# [Requisito A]
Responda, com base no texto sobre o acesso à Internet:
(i) Que tecnologias fixas de conetividade à Internet são referidas?
(ii) Por extenso, o que significa a sigla LTE?
(iii) Que serviços são incentivados a ser tratados exclusivamente online?
# [Requisito B]
Transcreva fielmente, do texto sobre o acesso à Internet, o trecho que começa em "Adicionalmente, existem também" e vai até "tratados exclusivamente online).", inclusive.

# [Texto de leitura]
:::::
Dada a disparidade de formas de conetividade à Internet entre as tecnologias fixas – ADSL (Asymmetric Digital Subscriber Line), fibra ótica ou cabo coaxial, e as móveis – GSM (Global System for Mobile Communications), GPRS (General Packet Radio Service), EDGE (Enhanced Data rates for GSM Evolution), UMTS (Universal Mobile Telecommunications System), LTE (Long Term Evolution), entre outros, conduzem a que os utilizadores disponham dum acesso quase permanente à Internet.

Adicionalmente, existem também imposições governamentais que forçam a que mesmo os utilizadores mais receosos migrem também os seus hábitos para a utilização da Internet (parte dos serviços prestados pela Administração Pública são incentivados a serem tratados exclusivamente online).
:::::
# [Registos de dados]
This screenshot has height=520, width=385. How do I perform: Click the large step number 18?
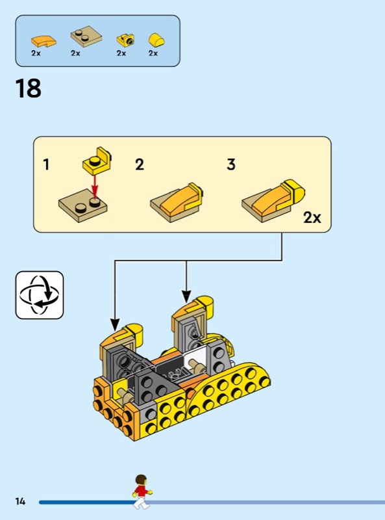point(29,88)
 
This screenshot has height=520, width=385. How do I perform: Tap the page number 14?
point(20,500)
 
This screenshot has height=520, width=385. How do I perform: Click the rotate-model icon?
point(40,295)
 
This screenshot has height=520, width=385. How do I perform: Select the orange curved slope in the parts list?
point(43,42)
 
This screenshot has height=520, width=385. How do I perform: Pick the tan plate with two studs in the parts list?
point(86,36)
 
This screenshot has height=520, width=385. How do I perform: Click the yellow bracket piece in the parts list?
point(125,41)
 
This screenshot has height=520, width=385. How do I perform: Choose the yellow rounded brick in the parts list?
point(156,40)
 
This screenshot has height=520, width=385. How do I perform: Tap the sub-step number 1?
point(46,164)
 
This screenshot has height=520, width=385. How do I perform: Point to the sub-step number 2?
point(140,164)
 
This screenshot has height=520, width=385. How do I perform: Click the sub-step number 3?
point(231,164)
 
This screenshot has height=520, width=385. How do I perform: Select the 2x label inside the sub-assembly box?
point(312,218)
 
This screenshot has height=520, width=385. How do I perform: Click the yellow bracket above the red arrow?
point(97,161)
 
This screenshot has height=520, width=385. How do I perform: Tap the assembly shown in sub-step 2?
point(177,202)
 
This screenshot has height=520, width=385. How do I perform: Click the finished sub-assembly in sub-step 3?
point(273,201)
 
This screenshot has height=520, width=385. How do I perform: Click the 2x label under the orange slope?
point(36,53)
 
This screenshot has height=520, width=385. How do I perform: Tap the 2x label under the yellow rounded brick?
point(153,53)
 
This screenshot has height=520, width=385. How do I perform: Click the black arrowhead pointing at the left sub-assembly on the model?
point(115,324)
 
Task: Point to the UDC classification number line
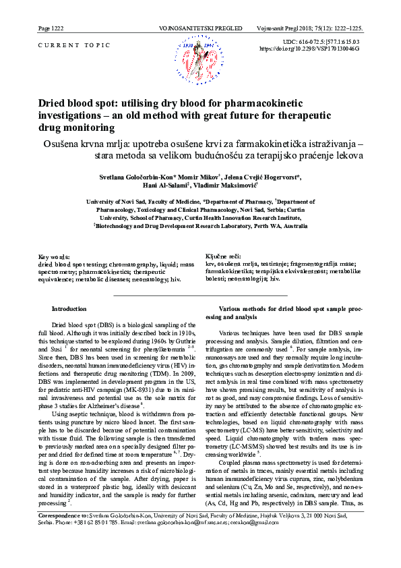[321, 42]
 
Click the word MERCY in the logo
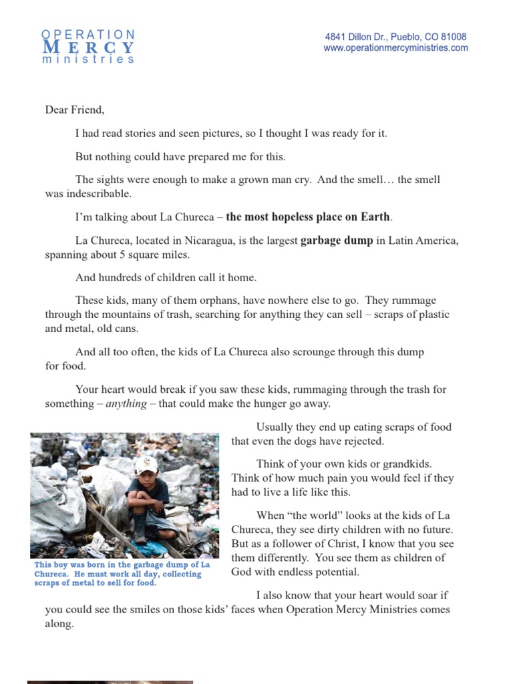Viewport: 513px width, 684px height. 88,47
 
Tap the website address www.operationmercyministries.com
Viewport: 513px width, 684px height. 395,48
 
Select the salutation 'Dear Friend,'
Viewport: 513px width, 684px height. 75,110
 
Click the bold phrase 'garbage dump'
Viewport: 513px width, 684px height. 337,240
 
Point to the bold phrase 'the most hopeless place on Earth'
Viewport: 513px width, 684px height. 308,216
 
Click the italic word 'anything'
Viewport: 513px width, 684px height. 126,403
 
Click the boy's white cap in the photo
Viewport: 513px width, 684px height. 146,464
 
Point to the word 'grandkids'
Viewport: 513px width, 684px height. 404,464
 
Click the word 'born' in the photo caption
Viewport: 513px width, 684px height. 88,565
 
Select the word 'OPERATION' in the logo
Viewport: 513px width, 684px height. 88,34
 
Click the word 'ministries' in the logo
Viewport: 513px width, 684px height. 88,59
:::::
# [Resultado A]
(i) ADSL (Asymmetric Digital Subscriber Line), fibra ótica e cabo coaxial.
(ii) Long Term Evolution.
(iii) Parte dos serviços prestados pela Administração Pública.

# [Resultado B]
Adicionalmente, existem também imposições governamentais que forçam a que mesmo os utilizadores mais receosos migrem também os seus hábitos para a utilização da Internet (parte dos serviços prestados pela Administração Pública são incentivados a serem tratados exclusivamente online).